According to the post about studying in Petrozavodsk, under what name was the university founded in 1940?

-------- Provided text --------

Minun yliopisto

I know it's a pretty bad pic, but there in the background, across the road, behind the trees, there is our uni (it looks nice with the sun and the fountain tho!)
 
As I've moved here as part of my university degree and studying is the main thing I will be focusing on while here, I guess it's only fair I tell you a bit more about it! I'm currently, at the same time as being an official UCL student, enrolled at Петрозаводский государственный университет, or in English - Petrozavodsk State University. Because that's a pretty lengthy name and because Russians love their abbreviations it's mostly just called ПетрГУ (they do the same thing calling it PetrSU in English). It was founded in 1940 as the Karelian-Finnish State University and was known as such until they changed it's name in 1956. According to its website it has "more than 18 500" students, 85 chairs and 17 faculties. 
 
Yours truly is enrolled as an international student for the year to come styding Russian and Finnish. We've already started with two hours of Russian each day (an academic hour in Russia is 45 mins - so two hours is really one and a half). This will probably increase next week when another teacher (who's been away) is coming back, and we will have the double amount of classes. My class consists of three people at the moment, Clara from France, Grace from England and Myself from Schtaan.
 
I will start Finnish in the beginning of October, and I've been told that the Finnish classes meet only for four hours a week. At some point I will meet with the Finnish tutor for an assessment of my level. What is really exciting is that I will be in a class with Russian students. I'm hoping the classes will be taught in Finnish, cause although it'd be hard, it'd probably be lots easier than having to switch between Russian and Finnish in class!

-------- Data excerpt --------

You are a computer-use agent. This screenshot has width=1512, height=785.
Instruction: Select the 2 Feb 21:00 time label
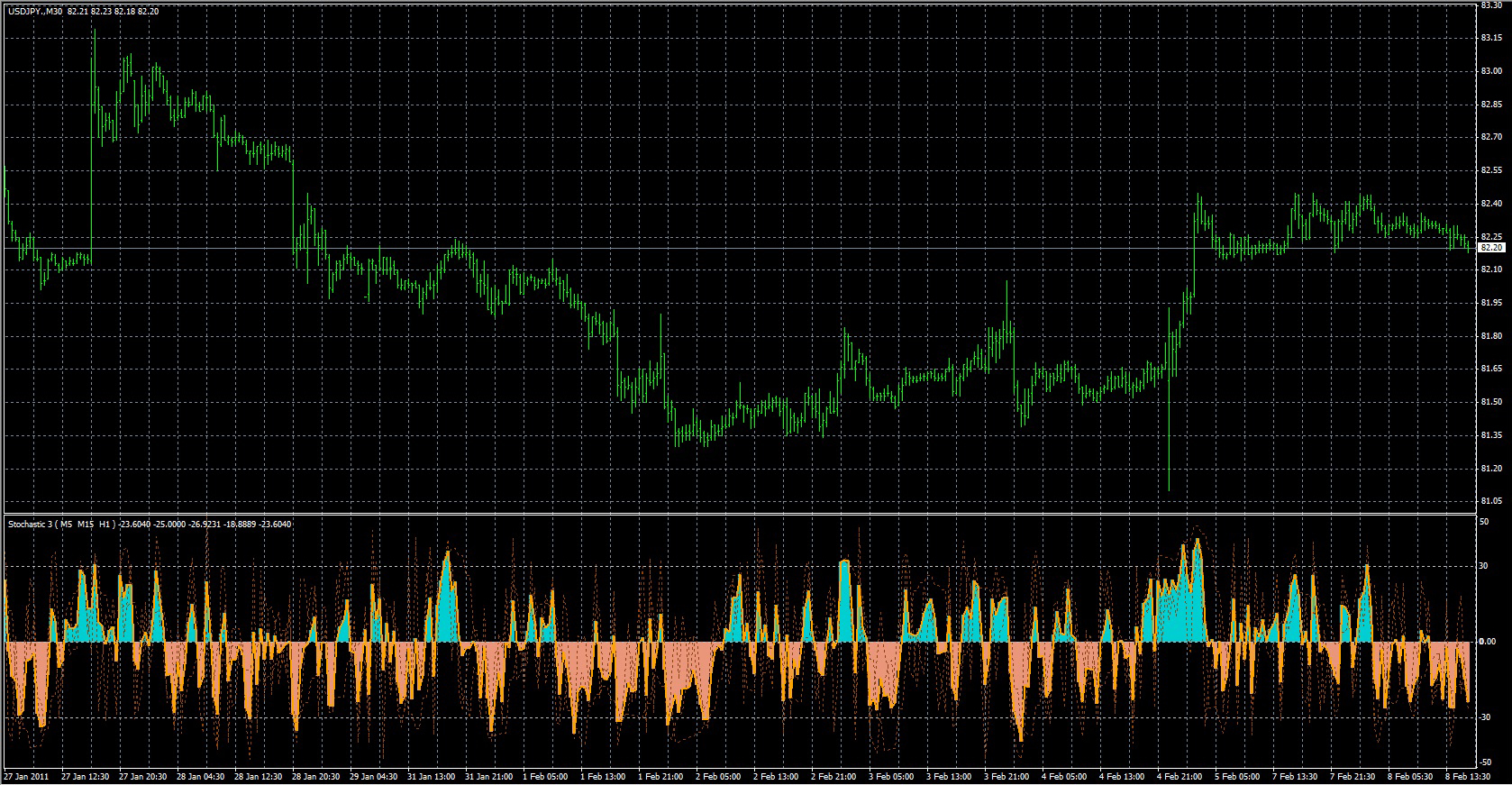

--------

* _Problem solution_:
The Karelian-Finnish State University.